| PROBLEM DESCRIPTION |
From the records below, transcribe only the lines running from the one with "Image resolution: width=652" through the one with "This screenshot has height=759, width=580.". Keep both of those end lines.

(Dataset entries)

BEGIN

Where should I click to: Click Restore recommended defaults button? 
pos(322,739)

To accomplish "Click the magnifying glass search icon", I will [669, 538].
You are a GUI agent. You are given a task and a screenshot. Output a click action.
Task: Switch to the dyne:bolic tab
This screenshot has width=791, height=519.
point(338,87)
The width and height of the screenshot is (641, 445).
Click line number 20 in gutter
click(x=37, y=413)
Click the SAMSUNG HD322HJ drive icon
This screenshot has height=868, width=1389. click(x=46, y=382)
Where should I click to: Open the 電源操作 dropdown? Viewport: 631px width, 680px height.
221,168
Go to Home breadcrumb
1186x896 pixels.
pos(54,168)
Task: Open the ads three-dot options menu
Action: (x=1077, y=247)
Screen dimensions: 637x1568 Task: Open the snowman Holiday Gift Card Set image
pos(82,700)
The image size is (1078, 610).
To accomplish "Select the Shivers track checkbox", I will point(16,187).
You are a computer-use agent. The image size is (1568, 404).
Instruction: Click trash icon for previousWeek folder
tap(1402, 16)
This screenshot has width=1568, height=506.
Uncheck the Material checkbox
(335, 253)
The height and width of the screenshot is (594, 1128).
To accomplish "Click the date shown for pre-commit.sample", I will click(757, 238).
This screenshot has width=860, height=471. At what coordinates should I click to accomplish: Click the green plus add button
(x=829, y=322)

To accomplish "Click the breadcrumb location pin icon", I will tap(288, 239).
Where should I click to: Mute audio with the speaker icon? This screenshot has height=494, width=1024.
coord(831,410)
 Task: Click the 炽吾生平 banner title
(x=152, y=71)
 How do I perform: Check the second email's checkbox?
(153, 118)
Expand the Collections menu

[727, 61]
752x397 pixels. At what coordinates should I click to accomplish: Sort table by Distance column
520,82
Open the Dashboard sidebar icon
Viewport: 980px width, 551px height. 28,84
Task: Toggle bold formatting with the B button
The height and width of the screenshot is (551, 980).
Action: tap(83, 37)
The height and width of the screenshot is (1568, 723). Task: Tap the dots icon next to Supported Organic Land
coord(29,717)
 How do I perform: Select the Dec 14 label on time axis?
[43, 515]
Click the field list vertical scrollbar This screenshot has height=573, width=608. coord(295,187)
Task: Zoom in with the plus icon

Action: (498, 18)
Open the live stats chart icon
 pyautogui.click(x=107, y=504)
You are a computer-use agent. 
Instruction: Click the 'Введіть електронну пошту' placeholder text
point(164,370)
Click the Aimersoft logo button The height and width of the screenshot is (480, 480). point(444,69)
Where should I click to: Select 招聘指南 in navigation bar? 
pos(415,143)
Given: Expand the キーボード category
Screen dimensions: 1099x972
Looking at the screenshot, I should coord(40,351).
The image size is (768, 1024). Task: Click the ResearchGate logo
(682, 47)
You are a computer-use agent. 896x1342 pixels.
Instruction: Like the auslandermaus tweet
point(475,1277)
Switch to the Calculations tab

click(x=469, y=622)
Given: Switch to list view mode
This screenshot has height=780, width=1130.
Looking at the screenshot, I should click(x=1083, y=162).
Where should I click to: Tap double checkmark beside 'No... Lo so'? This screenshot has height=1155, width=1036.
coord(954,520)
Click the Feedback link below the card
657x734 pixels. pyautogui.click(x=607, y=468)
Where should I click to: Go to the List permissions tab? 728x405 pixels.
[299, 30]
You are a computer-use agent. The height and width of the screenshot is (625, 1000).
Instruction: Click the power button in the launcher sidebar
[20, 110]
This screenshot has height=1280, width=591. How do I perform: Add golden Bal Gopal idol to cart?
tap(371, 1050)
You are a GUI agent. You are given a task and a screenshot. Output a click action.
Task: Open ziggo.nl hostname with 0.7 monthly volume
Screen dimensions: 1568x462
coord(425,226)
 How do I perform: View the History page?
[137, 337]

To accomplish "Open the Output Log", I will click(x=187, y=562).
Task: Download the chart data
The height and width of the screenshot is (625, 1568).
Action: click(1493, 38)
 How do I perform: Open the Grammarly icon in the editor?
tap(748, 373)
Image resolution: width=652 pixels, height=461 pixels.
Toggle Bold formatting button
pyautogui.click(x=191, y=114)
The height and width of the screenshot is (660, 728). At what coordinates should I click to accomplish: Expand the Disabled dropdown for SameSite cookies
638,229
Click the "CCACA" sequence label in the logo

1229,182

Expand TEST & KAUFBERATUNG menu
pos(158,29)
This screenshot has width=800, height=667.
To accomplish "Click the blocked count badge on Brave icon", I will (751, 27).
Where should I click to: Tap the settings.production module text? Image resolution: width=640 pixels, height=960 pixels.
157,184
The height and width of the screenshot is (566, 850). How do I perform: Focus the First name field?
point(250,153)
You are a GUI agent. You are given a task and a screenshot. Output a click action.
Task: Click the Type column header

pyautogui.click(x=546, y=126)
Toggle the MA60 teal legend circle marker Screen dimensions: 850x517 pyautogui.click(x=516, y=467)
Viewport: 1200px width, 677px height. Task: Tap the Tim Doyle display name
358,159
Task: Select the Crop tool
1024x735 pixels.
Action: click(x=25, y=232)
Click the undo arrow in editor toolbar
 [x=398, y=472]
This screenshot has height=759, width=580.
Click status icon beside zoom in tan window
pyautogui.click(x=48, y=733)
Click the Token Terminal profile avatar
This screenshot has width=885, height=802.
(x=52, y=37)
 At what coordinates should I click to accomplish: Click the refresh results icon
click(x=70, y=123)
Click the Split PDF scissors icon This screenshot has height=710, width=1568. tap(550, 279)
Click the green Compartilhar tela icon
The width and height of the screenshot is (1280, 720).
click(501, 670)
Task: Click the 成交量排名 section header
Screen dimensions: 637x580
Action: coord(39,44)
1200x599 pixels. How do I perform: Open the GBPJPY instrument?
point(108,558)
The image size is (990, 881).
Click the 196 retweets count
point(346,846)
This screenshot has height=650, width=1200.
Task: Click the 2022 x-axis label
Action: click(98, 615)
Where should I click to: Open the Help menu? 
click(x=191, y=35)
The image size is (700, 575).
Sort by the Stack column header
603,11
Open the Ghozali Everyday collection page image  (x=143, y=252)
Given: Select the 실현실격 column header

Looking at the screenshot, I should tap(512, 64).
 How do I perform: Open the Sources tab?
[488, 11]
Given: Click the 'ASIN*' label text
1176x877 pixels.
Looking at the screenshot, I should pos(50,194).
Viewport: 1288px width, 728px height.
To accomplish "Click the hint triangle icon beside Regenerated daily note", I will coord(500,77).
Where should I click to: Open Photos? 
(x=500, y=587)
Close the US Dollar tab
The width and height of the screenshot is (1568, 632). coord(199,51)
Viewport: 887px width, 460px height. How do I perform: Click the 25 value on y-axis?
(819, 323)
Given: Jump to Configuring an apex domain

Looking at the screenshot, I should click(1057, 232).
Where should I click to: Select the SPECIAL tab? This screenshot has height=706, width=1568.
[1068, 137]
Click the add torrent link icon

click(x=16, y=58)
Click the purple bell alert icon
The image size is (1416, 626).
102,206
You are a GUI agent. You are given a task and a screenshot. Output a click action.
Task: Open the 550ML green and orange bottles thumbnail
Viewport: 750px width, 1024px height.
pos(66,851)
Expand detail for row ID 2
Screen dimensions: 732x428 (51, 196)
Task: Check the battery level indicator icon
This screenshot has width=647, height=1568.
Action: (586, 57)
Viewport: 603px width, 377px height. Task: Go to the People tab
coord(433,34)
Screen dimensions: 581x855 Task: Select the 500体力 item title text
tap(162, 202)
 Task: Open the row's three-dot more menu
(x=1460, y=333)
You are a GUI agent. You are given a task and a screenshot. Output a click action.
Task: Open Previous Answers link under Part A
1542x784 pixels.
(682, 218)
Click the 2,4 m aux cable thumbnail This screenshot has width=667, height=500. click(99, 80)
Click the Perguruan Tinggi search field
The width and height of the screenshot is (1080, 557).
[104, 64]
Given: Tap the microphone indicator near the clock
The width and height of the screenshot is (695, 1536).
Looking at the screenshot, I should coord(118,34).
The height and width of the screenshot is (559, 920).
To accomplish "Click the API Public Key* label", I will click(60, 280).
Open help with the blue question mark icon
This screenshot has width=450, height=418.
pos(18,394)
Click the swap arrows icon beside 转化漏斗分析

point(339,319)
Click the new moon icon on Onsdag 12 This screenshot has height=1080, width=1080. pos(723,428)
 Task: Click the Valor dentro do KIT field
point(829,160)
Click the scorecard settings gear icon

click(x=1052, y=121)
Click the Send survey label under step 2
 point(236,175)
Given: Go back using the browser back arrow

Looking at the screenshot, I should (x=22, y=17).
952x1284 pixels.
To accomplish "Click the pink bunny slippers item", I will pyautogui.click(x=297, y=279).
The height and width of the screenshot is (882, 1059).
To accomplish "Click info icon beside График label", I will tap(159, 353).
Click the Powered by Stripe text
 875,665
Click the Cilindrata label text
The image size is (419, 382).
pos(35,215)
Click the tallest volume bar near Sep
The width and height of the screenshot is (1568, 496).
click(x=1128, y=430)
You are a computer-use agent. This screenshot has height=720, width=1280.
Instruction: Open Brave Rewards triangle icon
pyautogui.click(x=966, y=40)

END

| WRITTEN RESPONSE |
Image resolution: width=652 pixels, height=461 pixels.
Toggle Bold formatting button
pyautogui.click(x=191, y=114)
The height and width of the screenshot is (660, 728). At what coordinates should I click to accomplish: Expand the Disabled dropdown for SameSite cookies
638,229
Click the "CCACA" sequence label in the logo

1229,182

Expand TEST & KAUFBERATUNG menu
pos(158,29)
This screenshot has width=800, height=667.
To accomplish "Click the blocked count badge on Brave icon", I will (751, 27).
Where should I click to: Tap the settings.production module text? Image resolution: width=640 pixels, height=960 pixels.
157,184
The height and width of the screenshot is (566, 850). How do I perform: Focus the First name field?
point(250,153)
You are a GUI agent. You are given a task and a screenshot. Output a click action.
Task: Click the Type column header

pyautogui.click(x=546, y=126)
Toggle the MA60 teal legend circle marker Screen dimensions: 850x517 pyautogui.click(x=516, y=467)
Viewport: 1200px width, 677px height. Task: Tap the Tim Doyle display name
358,159
Task: Select the Crop tool
1024x735 pixels.
Action: click(x=25, y=232)
Click the undo arrow in editor toolbar
 [x=398, y=472]
This screenshot has height=759, width=580.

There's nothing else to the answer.